▽
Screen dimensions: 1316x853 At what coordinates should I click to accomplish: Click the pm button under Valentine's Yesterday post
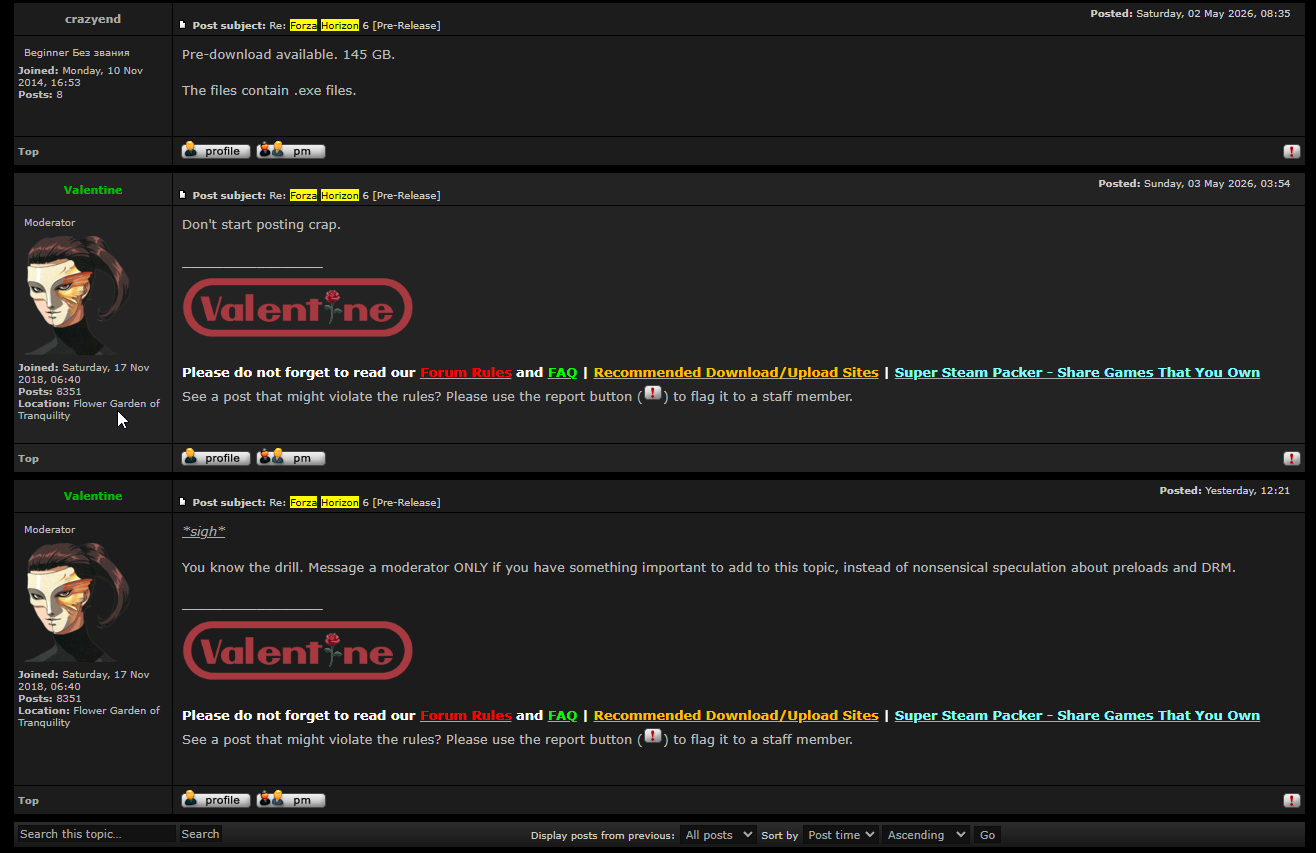coord(291,800)
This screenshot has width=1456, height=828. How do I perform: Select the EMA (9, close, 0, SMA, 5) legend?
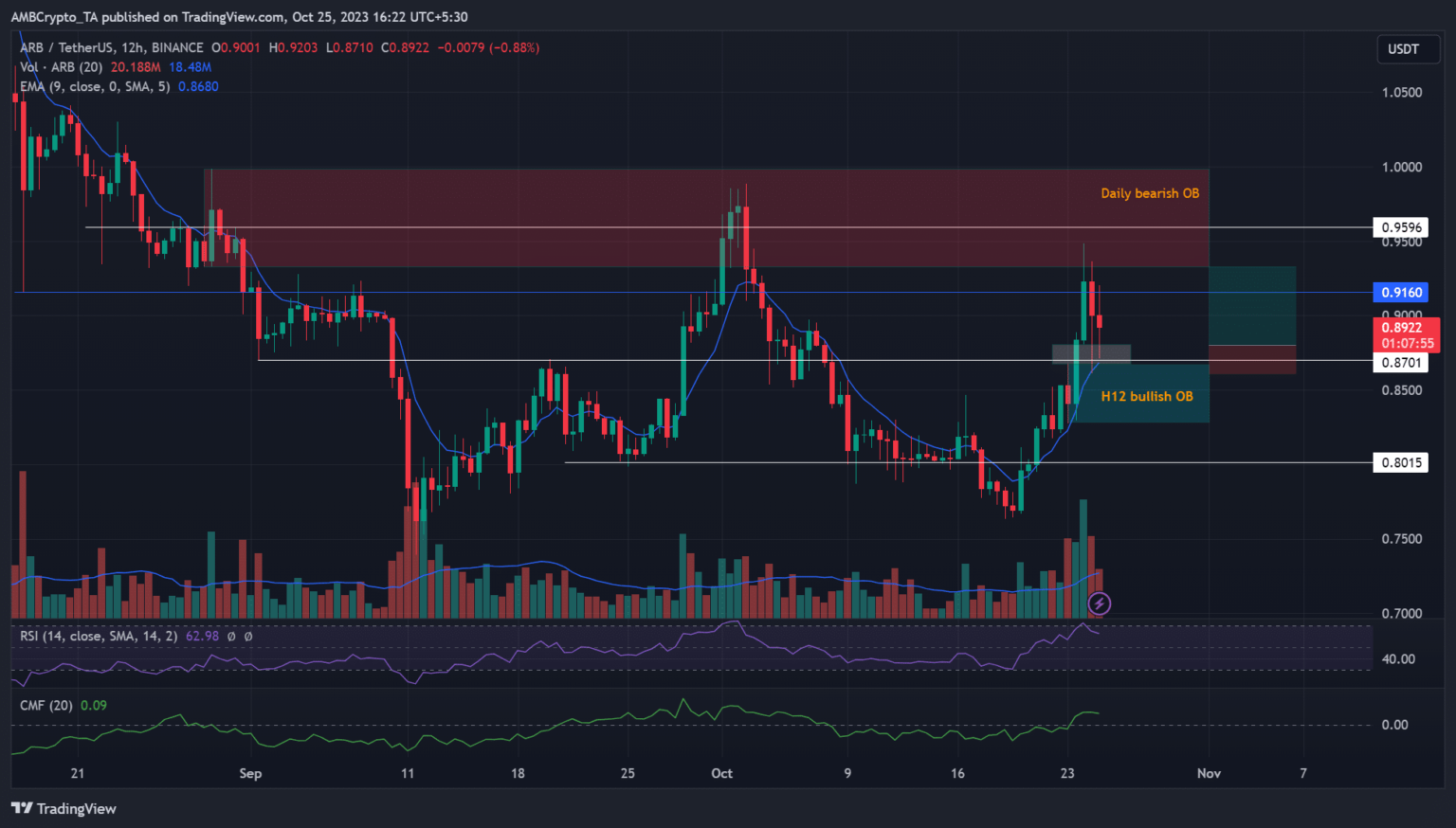pos(95,86)
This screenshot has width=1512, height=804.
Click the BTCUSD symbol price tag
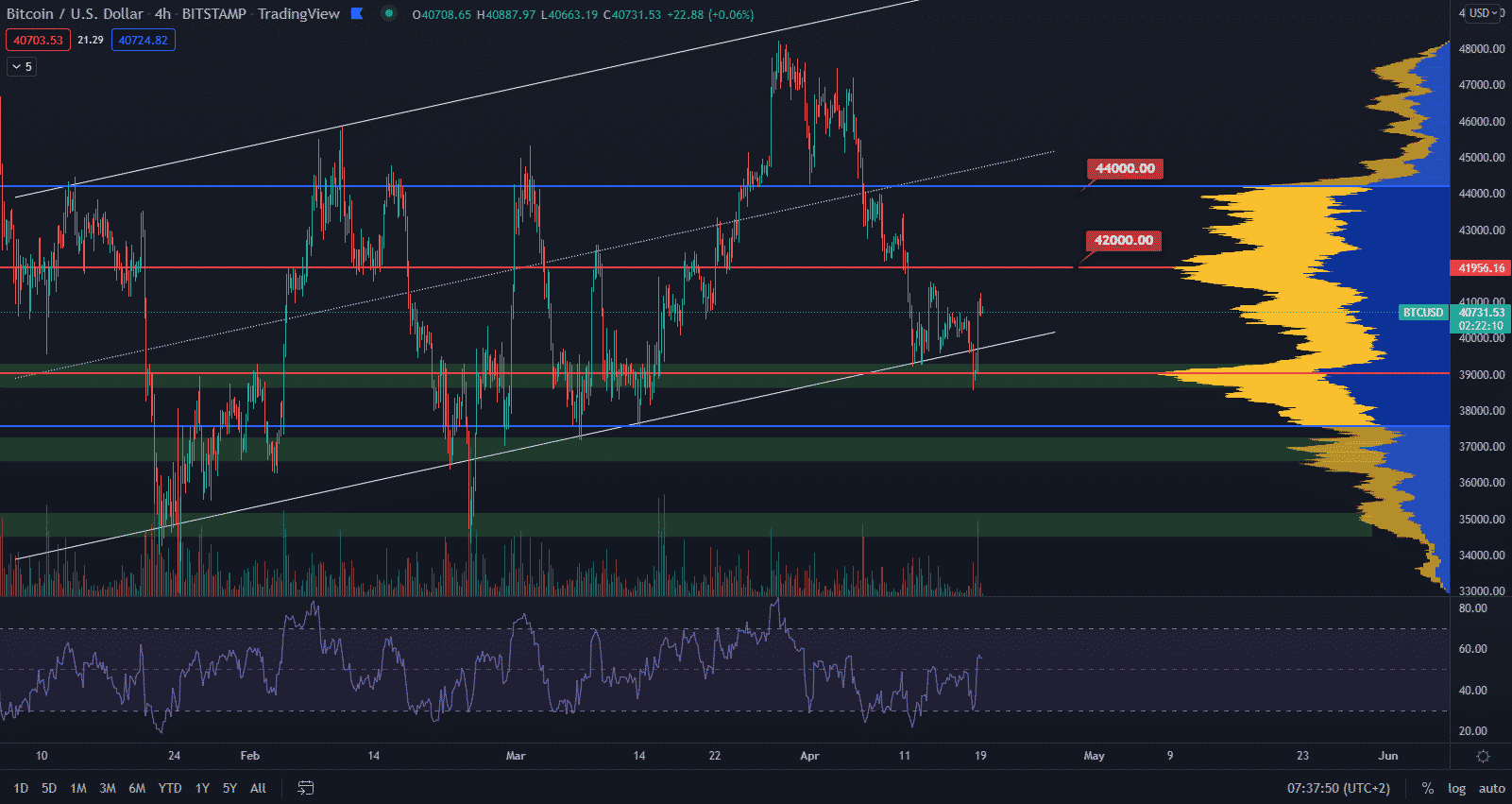coord(1422,313)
△
Please output the items above as a two-column CSV with the headers instruction and location. Give one row per item with its text and its answer, each in a single quoted field with line breaks turned into spaces, and leave the pictures out.

instruction,location
"Screen dimensions: 1316x853 At what coordinates should I click to accomplish: Click the pm button under Valentine's Yesterday post","coord(291,800)"
"This screenshot has width=1456, height=828. How do I perform: Select the EMA (9, close, 0, SMA, 5) legend?","pos(95,86)"
"This screenshot has width=1512, height=804. Click the BTCUSD symbol price tag","coord(1422,313)"